Many (perhaps most) good programmers learned to code outside of formal courses. But many statisticians are terrible programmers and would benefit by a formal course.
Moreover, applied statisticians spend the vast majority of their time interacting with a computer and would likely benefit from more formal presentations of how to do it well. And I think this sort of training is particularly important for ensuring that research is reproducible.
I would like to develop a similar such course at Wisconsin: on statistical programming, in the most general sense.
I have in mind several basic principles:
- be self-sufficient
- get the right answer
- document what you did (so that you will understand what you did 6 months later)
- if primary data change, be able to re-run the analysis without a lot of work
- are your simulation results reproducible?

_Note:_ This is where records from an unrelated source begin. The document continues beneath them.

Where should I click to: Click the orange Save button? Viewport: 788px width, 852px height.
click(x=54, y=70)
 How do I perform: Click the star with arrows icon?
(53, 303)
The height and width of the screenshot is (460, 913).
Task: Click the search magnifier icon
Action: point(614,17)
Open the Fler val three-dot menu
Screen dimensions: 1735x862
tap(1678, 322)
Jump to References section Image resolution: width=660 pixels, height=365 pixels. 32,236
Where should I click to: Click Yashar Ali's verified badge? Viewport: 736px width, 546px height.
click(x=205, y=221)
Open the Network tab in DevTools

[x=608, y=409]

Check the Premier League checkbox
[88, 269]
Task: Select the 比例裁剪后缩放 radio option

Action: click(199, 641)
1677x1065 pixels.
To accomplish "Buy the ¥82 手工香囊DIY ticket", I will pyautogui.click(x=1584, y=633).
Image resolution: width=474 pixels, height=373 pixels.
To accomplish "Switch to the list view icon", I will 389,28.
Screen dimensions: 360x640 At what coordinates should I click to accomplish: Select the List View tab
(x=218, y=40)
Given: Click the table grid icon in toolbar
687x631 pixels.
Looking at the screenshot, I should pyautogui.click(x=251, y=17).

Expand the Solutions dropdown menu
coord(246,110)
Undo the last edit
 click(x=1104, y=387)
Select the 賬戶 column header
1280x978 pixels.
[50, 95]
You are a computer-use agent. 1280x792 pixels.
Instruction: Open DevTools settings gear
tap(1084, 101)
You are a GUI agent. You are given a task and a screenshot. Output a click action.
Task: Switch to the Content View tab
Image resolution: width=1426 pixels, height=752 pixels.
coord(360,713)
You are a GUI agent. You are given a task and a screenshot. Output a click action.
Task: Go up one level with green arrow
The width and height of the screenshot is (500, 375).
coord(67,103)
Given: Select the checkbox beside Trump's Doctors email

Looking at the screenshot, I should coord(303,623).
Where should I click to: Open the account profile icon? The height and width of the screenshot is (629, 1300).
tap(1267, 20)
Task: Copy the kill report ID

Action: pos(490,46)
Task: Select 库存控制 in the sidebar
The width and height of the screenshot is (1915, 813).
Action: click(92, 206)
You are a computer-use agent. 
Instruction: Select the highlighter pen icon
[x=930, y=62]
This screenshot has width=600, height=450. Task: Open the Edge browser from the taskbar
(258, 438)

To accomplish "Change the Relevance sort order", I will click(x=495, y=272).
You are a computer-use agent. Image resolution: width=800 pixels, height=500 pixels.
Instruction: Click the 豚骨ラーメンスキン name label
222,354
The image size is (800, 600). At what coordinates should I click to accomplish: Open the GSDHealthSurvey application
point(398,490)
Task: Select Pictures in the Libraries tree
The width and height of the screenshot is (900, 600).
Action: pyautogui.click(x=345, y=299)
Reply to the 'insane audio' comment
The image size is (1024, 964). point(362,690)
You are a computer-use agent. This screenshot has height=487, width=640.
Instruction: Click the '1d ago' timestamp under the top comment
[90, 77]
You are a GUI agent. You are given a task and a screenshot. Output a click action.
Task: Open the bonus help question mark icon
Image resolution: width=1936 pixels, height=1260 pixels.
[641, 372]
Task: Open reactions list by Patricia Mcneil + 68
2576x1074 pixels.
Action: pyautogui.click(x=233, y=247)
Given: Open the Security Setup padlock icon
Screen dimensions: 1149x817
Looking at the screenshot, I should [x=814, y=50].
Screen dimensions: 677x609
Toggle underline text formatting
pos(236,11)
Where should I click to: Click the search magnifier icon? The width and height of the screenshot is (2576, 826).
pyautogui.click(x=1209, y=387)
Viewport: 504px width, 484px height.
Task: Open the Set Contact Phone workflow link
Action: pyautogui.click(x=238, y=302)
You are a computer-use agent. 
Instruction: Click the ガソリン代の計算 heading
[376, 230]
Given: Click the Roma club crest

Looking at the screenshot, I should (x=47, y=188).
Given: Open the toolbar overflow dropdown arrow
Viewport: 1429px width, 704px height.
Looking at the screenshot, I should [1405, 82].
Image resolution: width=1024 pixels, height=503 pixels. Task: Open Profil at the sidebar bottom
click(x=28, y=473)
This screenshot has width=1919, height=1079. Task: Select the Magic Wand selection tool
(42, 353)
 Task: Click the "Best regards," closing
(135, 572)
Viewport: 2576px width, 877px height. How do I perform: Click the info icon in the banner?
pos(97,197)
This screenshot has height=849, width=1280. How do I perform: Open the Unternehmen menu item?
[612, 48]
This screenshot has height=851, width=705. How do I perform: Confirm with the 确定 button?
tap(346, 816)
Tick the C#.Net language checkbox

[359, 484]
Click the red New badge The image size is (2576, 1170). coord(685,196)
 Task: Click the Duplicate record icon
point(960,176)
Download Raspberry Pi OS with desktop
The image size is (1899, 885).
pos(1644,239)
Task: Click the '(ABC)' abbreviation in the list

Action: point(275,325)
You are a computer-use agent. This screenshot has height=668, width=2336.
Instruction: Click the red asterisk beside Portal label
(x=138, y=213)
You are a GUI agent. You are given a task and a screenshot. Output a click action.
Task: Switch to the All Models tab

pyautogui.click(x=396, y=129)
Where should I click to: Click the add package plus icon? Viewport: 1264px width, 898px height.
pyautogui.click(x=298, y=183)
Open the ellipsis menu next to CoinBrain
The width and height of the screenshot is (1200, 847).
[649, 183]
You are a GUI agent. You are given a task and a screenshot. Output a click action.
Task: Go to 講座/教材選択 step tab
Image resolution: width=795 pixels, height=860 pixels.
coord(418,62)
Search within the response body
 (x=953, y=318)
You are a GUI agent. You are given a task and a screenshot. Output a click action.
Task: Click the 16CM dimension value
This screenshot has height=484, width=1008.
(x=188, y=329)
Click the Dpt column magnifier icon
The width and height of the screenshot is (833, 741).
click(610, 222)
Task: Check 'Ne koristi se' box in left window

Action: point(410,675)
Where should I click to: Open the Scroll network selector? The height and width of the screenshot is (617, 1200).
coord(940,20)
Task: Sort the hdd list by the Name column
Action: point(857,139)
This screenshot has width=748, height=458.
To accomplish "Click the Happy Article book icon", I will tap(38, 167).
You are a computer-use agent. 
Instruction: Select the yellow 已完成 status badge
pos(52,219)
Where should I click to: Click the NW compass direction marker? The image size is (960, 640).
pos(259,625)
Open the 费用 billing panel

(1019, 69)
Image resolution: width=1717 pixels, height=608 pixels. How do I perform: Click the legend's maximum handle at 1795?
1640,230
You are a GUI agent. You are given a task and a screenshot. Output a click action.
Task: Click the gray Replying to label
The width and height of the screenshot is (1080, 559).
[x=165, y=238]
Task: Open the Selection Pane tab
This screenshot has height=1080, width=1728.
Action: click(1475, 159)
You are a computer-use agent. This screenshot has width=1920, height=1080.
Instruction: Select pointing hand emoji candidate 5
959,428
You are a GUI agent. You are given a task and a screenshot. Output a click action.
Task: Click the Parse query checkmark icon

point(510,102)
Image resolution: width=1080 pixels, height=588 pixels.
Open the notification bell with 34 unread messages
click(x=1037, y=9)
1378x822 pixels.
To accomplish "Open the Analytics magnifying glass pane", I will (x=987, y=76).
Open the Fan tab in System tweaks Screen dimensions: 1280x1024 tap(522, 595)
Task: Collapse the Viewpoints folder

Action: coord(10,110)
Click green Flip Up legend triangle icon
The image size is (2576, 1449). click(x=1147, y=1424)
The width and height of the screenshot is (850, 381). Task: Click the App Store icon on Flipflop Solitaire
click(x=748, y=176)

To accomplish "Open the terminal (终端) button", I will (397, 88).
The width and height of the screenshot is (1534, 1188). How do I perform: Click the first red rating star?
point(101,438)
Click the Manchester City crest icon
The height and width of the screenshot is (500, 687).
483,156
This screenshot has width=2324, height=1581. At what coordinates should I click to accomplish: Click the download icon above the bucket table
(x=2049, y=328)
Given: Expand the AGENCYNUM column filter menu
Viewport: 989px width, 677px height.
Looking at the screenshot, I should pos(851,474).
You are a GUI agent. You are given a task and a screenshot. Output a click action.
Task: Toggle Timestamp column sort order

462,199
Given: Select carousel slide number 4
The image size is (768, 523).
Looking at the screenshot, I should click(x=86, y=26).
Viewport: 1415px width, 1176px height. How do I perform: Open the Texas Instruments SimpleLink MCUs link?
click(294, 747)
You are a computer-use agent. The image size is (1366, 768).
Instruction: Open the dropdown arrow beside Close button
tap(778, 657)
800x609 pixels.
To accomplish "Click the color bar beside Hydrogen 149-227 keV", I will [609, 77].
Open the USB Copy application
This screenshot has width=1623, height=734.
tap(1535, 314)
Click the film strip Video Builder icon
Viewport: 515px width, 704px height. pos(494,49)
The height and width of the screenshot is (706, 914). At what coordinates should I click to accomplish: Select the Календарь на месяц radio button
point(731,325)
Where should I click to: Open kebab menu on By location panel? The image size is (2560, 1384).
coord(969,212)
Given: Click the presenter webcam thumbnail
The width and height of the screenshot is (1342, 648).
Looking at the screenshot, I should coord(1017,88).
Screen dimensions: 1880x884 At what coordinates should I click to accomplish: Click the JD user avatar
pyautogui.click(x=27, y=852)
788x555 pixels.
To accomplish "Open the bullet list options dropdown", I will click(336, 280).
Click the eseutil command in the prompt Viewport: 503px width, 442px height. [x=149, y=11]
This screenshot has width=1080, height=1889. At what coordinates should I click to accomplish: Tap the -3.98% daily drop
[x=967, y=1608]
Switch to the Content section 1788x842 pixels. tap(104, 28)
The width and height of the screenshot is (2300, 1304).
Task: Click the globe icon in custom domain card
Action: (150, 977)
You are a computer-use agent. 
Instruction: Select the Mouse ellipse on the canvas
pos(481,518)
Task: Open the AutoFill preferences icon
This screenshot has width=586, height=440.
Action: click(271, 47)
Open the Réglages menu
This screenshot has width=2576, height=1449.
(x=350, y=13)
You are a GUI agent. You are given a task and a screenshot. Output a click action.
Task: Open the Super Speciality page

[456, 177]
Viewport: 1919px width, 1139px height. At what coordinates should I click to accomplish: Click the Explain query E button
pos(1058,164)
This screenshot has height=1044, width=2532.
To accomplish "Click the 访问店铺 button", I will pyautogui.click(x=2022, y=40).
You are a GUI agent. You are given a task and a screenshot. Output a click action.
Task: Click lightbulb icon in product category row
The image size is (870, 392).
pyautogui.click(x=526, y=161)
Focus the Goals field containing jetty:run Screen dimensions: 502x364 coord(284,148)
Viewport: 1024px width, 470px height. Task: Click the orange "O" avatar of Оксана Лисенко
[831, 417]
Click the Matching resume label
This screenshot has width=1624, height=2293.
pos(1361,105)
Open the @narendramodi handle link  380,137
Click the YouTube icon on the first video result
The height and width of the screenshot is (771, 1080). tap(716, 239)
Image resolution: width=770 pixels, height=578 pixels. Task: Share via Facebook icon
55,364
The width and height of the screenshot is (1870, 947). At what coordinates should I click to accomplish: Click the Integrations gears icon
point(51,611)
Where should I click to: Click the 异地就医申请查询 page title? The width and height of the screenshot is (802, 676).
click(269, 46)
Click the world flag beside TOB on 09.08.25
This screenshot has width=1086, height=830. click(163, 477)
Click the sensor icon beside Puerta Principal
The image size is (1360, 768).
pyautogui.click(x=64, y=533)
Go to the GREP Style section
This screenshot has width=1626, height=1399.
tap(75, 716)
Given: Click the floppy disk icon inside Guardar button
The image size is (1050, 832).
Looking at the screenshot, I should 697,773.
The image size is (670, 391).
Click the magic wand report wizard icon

- reuse of code (others’ and your own) rather than starting from scratch every time
- make methods accessible to (and used by) others
Here are my current thoughts about the topics to include in such a course. The key aim would be to make students aware of the basic principles and issues: to give them a good base from which to learn on their own. Homework would include interesting and realistic programming assignments plus create a Sweave-type document and an R package.
- Basic unix tools (find; df; top; ps ux; grep); unix on Mac and windows
- Emacs/vim/other editors (rstudio/eclipse)
- Latex (for papers; for presentations)
- slides for talks; posters; figures/tables
- Advanced R (fancy data structures; functions; object-oriented stuff)
- Advanced R graphics
- R packages
- minimal Perl (or Python or Ruby); example of data manipulation
- Minimal C (or C++); examples of speed-up
- version control (eg git or mercurial); backups
- reproducible research ideas
- data management
- managing projects: data, analyses, results, papers
- programming style (readable, modular); general but not too general
- high-throughput computing; parallel computing; managing big jobs
- finding answers to questions: man pages; documentation; web
- more on visualization; dynamic graphics
- making a web page; html & css; simple cgi-type web forms?
- writing and managing email
- managing references to journal articles